The result should be every line of the listing that contains "pixel".

[Records supplied Boundary: Start]

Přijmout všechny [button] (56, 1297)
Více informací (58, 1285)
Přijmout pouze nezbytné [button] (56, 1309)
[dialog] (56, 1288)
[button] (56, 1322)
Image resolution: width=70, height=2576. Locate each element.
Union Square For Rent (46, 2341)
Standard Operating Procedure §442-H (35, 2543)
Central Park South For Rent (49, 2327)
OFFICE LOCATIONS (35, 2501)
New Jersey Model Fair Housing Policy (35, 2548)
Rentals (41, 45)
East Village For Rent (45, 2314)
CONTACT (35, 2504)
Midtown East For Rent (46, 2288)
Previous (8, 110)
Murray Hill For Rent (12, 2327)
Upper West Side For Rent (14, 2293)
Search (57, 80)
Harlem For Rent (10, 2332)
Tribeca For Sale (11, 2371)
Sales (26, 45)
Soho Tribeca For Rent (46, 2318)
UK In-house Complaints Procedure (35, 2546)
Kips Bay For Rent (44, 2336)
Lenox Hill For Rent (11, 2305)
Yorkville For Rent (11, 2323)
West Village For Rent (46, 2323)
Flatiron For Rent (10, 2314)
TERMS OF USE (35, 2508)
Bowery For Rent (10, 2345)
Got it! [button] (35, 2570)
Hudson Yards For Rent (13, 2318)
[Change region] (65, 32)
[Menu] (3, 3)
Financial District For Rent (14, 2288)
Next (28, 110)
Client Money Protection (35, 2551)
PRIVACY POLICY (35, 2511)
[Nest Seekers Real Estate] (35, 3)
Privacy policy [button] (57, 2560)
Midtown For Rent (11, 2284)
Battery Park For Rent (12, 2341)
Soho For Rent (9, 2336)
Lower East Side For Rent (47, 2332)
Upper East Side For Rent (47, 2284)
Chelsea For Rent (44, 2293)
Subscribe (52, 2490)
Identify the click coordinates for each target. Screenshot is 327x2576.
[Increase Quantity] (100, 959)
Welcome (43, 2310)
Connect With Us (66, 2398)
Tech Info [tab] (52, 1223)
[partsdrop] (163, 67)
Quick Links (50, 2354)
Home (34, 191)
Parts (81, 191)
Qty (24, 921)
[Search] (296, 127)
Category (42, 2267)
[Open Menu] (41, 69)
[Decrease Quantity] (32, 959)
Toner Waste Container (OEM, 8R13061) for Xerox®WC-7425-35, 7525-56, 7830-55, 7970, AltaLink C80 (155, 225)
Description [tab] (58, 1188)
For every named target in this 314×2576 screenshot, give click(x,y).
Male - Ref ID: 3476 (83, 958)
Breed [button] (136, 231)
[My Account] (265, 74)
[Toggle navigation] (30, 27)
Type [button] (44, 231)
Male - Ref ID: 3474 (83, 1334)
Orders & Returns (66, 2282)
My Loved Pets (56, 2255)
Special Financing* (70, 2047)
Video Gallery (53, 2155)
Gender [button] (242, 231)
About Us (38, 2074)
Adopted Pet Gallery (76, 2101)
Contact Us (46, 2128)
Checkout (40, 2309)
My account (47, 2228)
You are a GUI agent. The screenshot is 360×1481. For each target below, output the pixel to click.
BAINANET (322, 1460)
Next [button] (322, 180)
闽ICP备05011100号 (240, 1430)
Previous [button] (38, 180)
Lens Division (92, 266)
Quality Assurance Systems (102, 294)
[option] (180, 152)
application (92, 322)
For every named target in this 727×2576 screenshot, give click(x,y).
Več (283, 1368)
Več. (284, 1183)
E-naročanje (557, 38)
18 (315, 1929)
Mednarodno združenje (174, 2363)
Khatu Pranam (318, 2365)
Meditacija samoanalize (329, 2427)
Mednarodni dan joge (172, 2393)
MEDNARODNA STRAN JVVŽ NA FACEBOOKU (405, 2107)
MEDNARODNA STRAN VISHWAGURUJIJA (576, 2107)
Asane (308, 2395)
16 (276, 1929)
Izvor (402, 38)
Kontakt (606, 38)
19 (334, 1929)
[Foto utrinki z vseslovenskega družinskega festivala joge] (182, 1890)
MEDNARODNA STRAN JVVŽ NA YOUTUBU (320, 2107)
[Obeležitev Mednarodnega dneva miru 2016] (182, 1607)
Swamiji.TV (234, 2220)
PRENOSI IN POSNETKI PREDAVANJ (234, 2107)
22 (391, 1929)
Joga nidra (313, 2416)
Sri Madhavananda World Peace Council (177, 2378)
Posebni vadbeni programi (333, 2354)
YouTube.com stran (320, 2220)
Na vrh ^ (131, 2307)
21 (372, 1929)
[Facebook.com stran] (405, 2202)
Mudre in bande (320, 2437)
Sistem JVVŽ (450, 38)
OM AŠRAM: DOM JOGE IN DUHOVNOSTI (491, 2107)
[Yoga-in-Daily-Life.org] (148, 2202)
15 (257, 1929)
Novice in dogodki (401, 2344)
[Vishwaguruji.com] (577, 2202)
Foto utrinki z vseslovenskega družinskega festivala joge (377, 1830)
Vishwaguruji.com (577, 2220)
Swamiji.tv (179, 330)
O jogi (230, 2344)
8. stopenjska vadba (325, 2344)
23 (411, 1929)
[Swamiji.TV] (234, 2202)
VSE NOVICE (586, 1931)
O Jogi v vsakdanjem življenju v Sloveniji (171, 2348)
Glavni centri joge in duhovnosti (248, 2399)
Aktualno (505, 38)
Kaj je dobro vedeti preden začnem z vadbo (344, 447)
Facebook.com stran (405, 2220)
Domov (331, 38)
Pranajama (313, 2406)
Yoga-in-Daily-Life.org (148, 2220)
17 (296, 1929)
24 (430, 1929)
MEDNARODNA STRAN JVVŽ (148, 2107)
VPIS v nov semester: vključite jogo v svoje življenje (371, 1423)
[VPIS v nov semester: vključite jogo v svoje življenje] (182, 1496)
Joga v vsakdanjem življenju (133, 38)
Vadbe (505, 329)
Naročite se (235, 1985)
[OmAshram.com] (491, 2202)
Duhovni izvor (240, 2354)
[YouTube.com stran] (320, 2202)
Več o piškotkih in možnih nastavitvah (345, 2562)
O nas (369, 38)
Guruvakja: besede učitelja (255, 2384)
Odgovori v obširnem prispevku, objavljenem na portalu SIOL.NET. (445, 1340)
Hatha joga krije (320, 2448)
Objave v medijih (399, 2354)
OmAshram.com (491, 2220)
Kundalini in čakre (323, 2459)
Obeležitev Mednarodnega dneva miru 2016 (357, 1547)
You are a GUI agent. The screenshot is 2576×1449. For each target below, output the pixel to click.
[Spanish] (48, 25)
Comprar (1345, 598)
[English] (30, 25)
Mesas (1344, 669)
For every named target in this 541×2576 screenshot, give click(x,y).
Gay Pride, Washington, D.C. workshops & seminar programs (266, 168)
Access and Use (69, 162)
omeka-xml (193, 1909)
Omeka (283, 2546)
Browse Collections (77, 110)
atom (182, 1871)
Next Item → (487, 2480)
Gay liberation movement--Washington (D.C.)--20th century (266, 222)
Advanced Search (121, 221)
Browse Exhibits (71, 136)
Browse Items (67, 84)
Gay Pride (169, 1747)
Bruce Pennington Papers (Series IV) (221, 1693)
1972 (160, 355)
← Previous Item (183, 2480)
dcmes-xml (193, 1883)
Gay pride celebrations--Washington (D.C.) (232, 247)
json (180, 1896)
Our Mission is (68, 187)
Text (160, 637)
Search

[Records supplied Boundary: End]

→ **Expected answer**:
You are a GUI agent. The screenshot is 360×1481. For each target below, output the pixel to click.
You are a GUI agent. The screenshot is 2576×1449. For each target below, output the pixel to click.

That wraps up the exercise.